Colgó. Sabía que estaba siendo injusta con Mica, ya que lo más probable es que su amiga no lo hubiera dicho con mala intención. Además, ella había insistido. Si solo hubiera respondido con un "gracias" cuando la editora le dijo que confiaba en ella no se sentiría así en ese momento.

Volvió a mirar hacia el mostrador, donde Andrea atendía a dos chicas con pinta de universitarias. Las trataba con la amabilidad de siempre, pero Teodora se dio cuenta que tenía los ojos apagados. Definitivamente estaba deprimida ese día. O frustrada, como ella.
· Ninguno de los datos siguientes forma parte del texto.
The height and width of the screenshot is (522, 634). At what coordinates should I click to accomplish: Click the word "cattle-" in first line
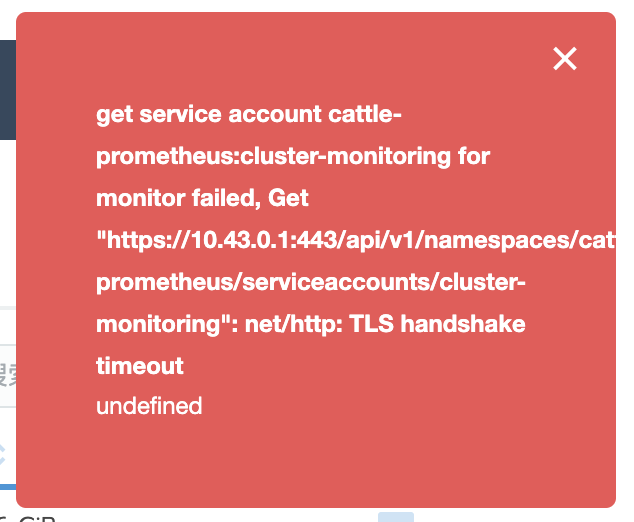[365, 115]
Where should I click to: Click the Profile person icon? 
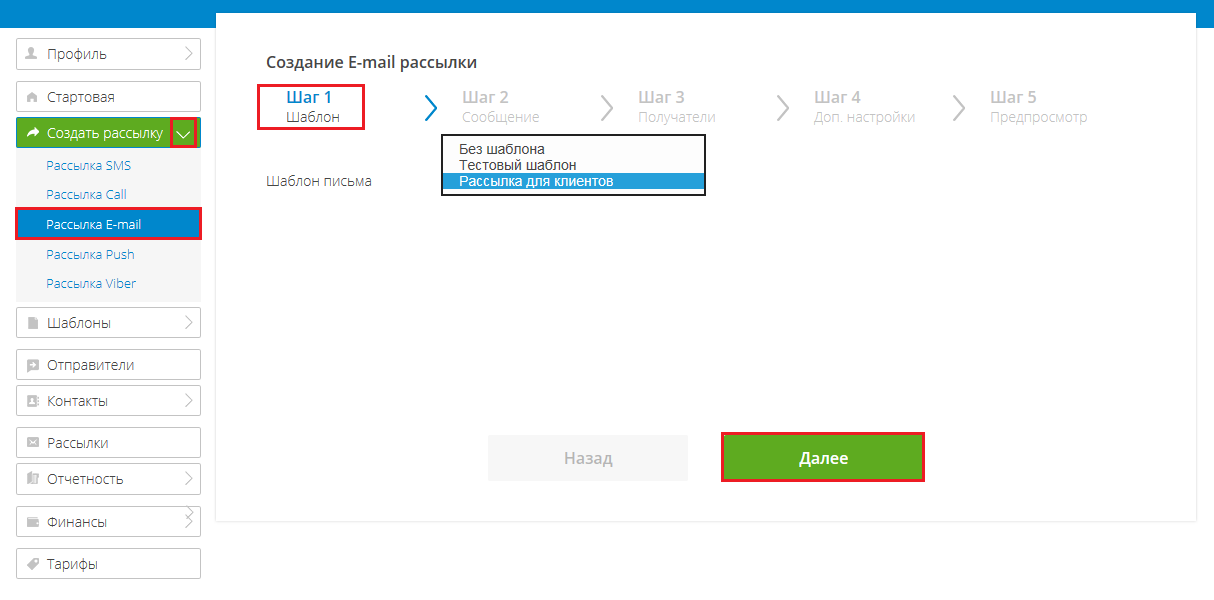pyautogui.click(x=32, y=54)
Decidió que lo mejor era volver al departamento, pero antes tomó la libreta de apuntes. Era de color negro, de encuadernación simple y hojas blancas. Tenía un broche que la mantenía cerrada, el que estaba algo oxidado. Aquel detalle la hizo pensar desde un principio que se trataba de una libreta vieja, no solo anticuada en cuanto a diseño. Al abrirla, notó que las horas estaban amarillas en los bordes, señal inequívoca de envejecimiento, aunque no podía determinar cuántos años tenía. Al menos, no pudo gracias a eso. Lo que le ayudó fueron las fechas, la primera de las cuales fijaba el escrito en el año 1986.

Hizo pasar las páginas para verificar sus sospechas: esa libreta no contenía los apuntes de un escritor sobre un proyecto en marcha. Era, más bien, un diario. Pero lo que terminó por desconcertarla fue que la letra no pertenecía a Sanfuentes. Ella conocía la caligrafía del escritor, ya que muchas veces había logrado que le dedicara sus novelas.

Ese diario, que venía entre las cosas que le serían necesarias para terminar la novela sin acabar de Alejo Sanfuentes, no había pertenecido al autor y en su interior no encontró nada que pudiera indicarle a quién le había pertenecido.